▸ **Instructions for the task**: Reproduce the data verbatim, starting at the line that contains "Find the location" and ending at the final line of the data, without the pictures.

▸ **Entries supplied**:
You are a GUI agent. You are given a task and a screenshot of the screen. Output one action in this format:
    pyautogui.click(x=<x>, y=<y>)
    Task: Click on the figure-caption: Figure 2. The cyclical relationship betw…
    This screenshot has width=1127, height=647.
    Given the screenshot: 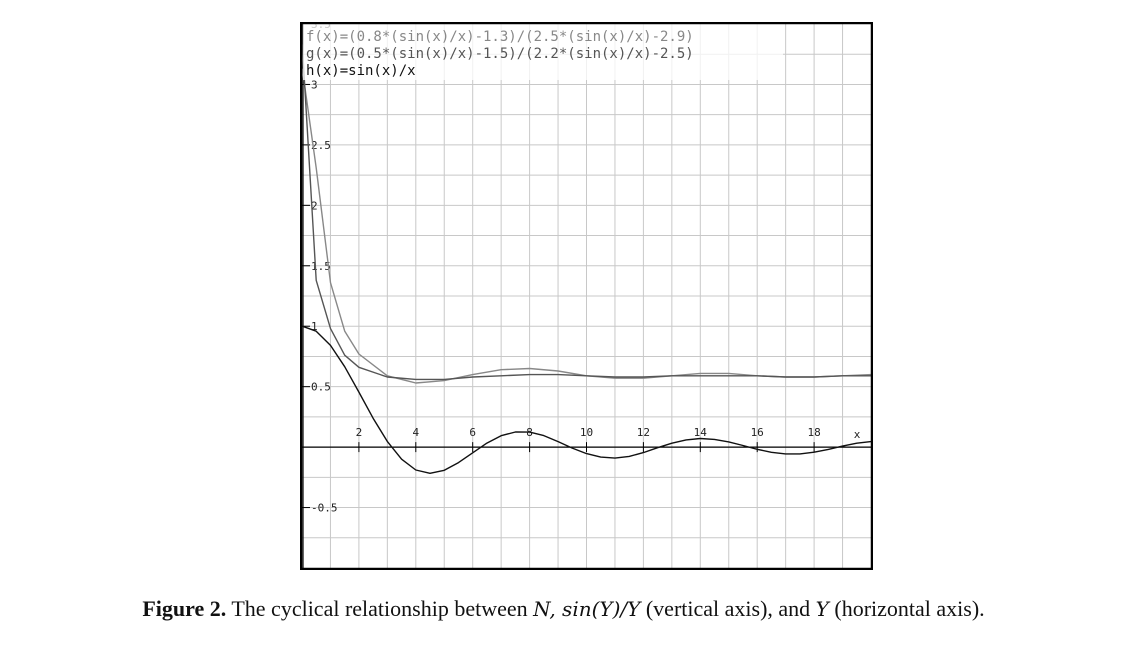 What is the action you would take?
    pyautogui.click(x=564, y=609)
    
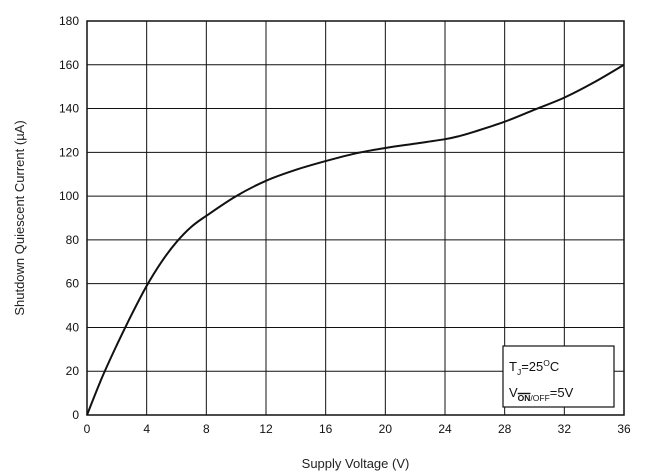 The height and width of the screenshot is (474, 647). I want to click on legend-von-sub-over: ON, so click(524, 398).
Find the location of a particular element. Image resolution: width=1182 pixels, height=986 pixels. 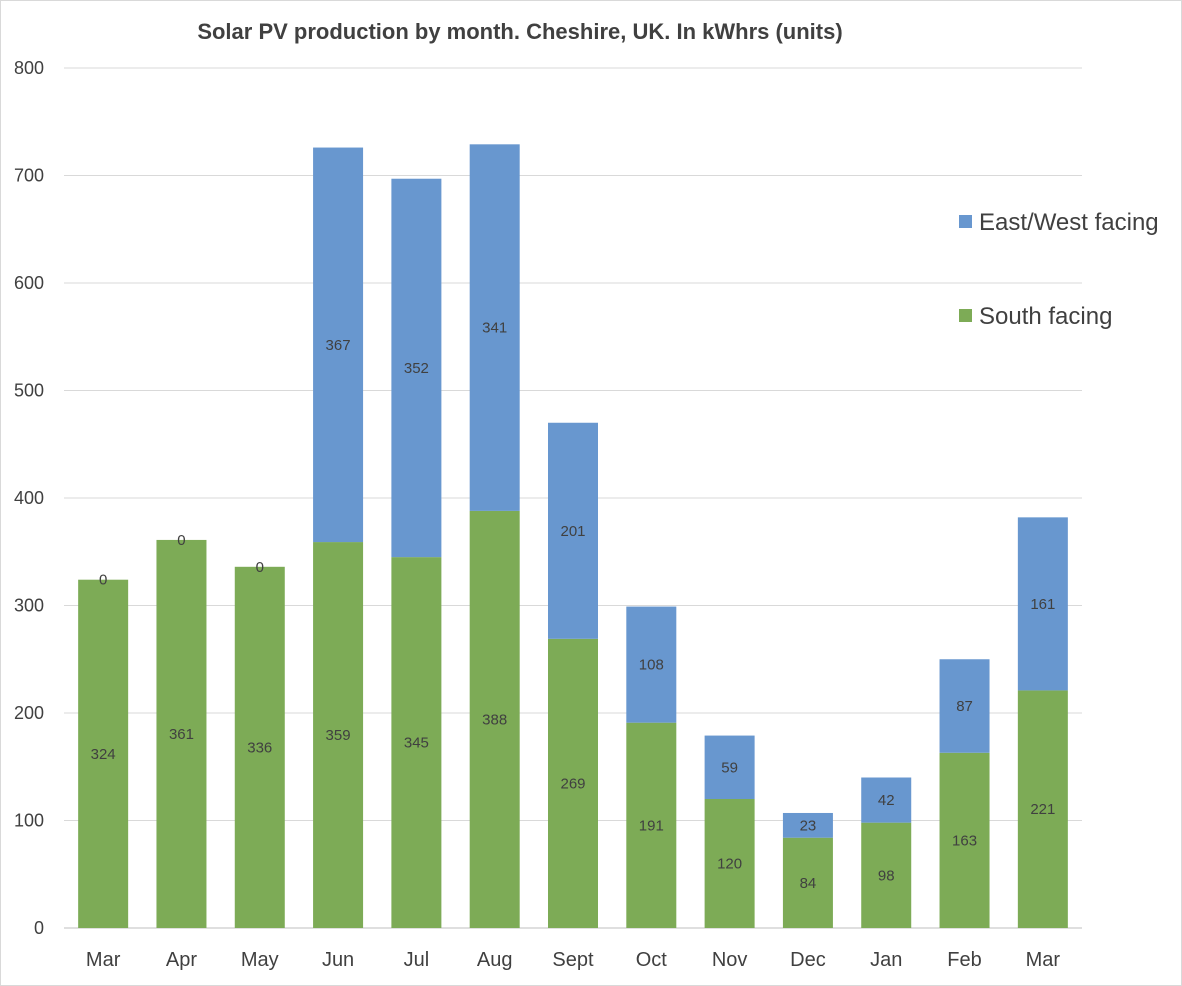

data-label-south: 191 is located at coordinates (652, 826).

▸ **Solution for this problem**:
Find the location of a particular element. Image resolution: width=1182 pixels, height=986 pixels. 

data-label-south: 191 is located at coordinates (652, 826).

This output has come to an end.